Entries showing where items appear
□ □ □ □

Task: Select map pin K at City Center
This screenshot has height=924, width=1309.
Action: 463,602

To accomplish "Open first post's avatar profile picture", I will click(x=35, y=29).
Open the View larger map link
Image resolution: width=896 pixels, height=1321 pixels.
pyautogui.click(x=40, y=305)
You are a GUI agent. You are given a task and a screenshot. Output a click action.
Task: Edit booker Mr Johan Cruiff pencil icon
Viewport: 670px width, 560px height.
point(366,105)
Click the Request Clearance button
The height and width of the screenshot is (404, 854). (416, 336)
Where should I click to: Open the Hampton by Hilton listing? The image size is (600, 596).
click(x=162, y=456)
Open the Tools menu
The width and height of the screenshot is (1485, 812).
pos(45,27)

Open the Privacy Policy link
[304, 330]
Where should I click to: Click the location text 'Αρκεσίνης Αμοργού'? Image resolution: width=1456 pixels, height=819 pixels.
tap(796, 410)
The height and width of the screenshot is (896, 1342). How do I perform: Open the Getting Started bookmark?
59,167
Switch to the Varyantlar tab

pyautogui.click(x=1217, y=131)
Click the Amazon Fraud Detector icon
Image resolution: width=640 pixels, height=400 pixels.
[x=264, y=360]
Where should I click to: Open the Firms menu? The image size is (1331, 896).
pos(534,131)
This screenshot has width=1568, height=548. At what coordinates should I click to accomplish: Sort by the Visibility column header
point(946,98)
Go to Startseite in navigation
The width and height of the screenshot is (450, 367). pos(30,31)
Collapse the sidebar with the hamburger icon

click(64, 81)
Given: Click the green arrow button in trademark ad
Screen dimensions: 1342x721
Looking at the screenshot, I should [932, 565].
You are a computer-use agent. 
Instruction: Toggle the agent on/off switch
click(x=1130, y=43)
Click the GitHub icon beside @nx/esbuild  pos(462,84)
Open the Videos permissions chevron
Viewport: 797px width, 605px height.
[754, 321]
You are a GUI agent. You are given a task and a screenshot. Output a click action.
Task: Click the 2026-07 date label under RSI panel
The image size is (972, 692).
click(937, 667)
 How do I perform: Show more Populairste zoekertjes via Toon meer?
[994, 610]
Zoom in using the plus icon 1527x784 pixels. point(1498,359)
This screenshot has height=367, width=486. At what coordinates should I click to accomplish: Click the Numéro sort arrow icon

□ □ □ □

TASK DIRECTIONS
Reproduce the records above, swapping "Privacy Policy" for "Terms of Service" and leaving everything else unchanged.

WRITTEN REPLY
Task: Select map pin K at City Center
This screenshot has height=924, width=1309.
Action: 463,602

To accomplish "Open first post's avatar profile picture", I will click(x=35, y=29).
Open the View larger map link
Image resolution: width=896 pixels, height=1321 pixels.
pyautogui.click(x=40, y=305)
You are a GUI agent. You are given a task and a screenshot. Output a click action.
Task: Edit booker Mr Johan Cruiff pencil icon
Viewport: 670px width, 560px height.
point(366,105)
Click the Request Clearance button
The height and width of the screenshot is (404, 854). (416, 336)
Where should I click to: Open the Hampton by Hilton listing? The image size is (600, 596).
click(x=162, y=456)
Open the Tools menu
The width and height of the screenshot is (1485, 812).
pos(45,27)

Open the Terms of Service link
[304, 330]
Where should I click to: Click the location text 'Αρκεσίνης Αμοργού'? Image resolution: width=1456 pixels, height=819 pixels.
tap(796, 410)
The height and width of the screenshot is (896, 1342). How do I perform: Open the Getting Started bookmark?
59,167
Switch to the Varyantlar tab

pyautogui.click(x=1217, y=131)
Click the Amazon Fraud Detector icon
Image resolution: width=640 pixels, height=400 pixels.
[x=264, y=360]
Where should I click to: Open the Firms menu? The image size is (1331, 896).
pos(534,131)
This screenshot has width=1568, height=548. At what coordinates should I click to accomplish: Sort by the Visibility column header
point(946,98)
Go to Startseite in navigation
The width and height of the screenshot is (450, 367). pos(30,31)
Collapse the sidebar with the hamburger icon

click(64, 81)
Given: Click the green arrow button in trademark ad
Screen dimensions: 1342x721
Looking at the screenshot, I should [932, 565].
You are a computer-use agent. 
Instruction: Toggle the agent on/off switch
click(x=1130, y=43)
Click the GitHub icon beside @nx/esbuild  pos(462,84)
Open the Videos permissions chevron
Viewport: 797px width, 605px height.
[754, 321]
You are a GUI agent. You are given a task and a screenshot. Output a click action.
Task: Click the 2026-07 date label under RSI panel
The image size is (972, 692).
click(937, 667)
 How do I perform: Show more Populairste zoekertjes via Toon meer?
[994, 610]
Zoom in using the plus icon 1527x784 pixels. point(1498,359)
This screenshot has height=367, width=486. At what coordinates should I click to accomplish: Click the Numéro sort arrow icon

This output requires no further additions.